(Items listed in a dataset)

++++++++

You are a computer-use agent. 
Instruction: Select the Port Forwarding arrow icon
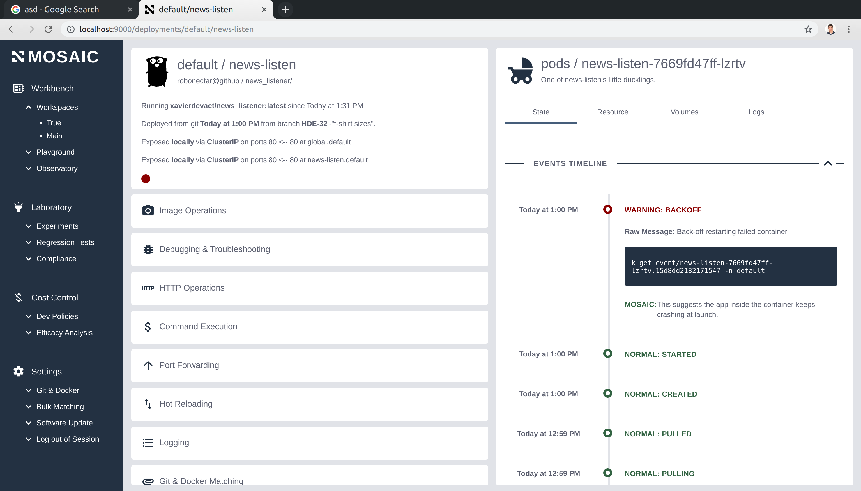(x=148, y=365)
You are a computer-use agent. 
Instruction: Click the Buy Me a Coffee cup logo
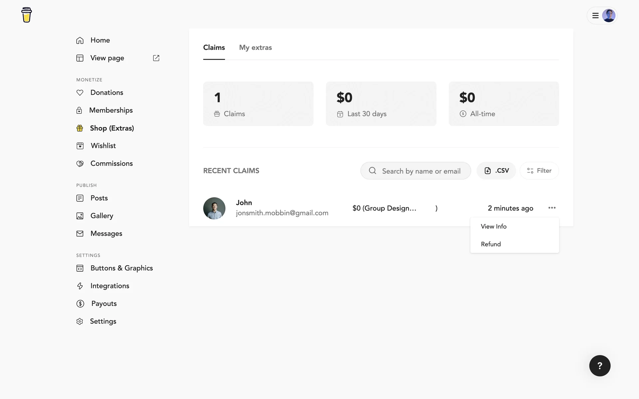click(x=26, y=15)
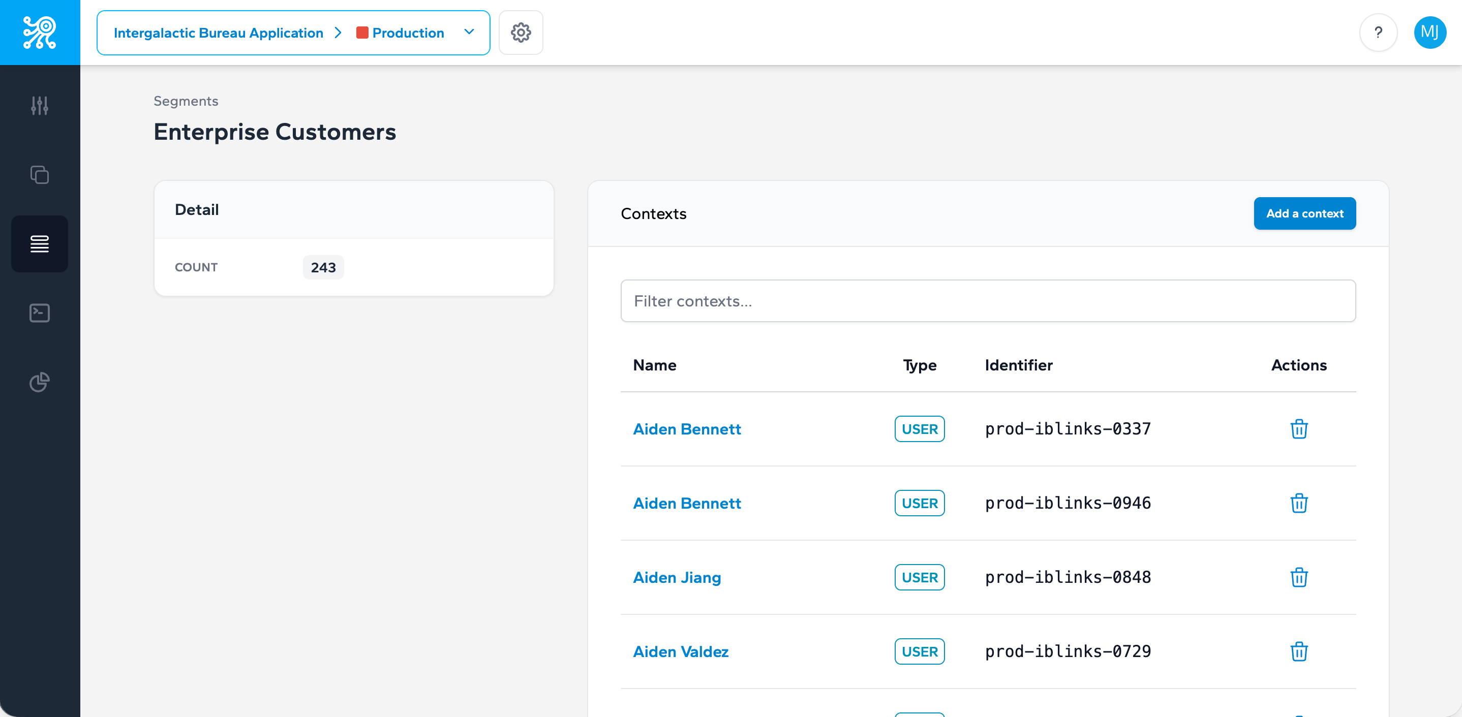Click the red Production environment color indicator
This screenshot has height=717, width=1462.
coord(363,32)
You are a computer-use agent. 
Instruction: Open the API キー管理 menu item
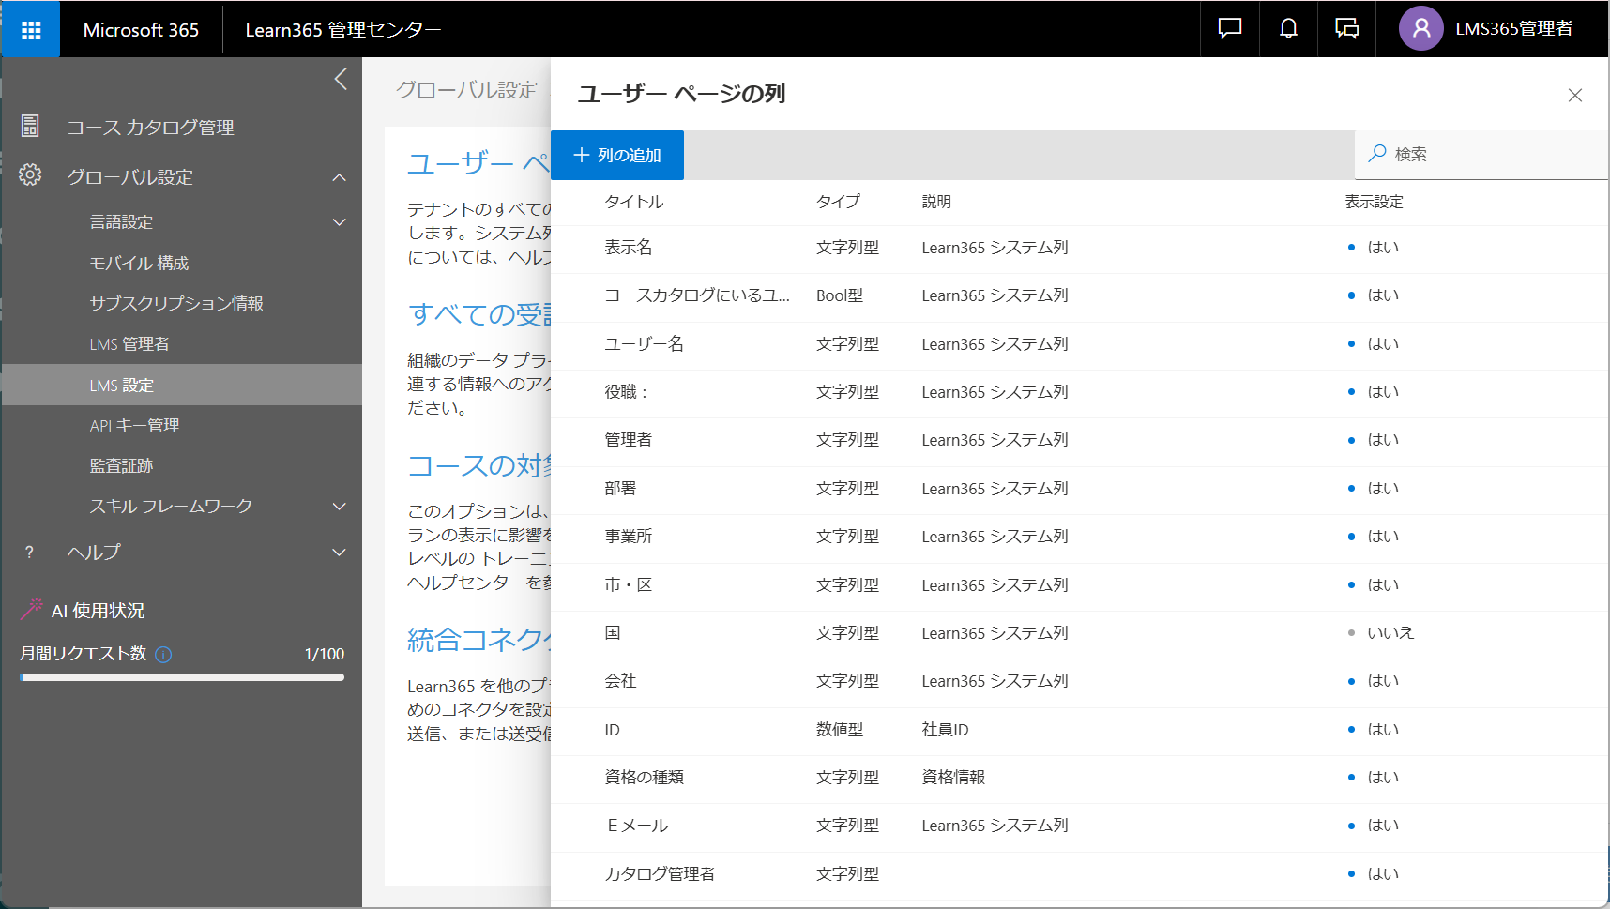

++++++++

Please reproduce each entry above word for word and keep the pictures out of the copy.

You are a computer-use agent. 
Instruction: Select the Port Forwarding arrow icon
(x=148, y=365)
You are a computer-use agent. 
Instruction: Click the Buy Me a Coffee cup logo
click(x=26, y=15)
Click the red Production environment color indicator
This screenshot has height=717, width=1462.
coord(363,32)
You are a computer-use agent. 
Instruction: Open the API キー管理 menu item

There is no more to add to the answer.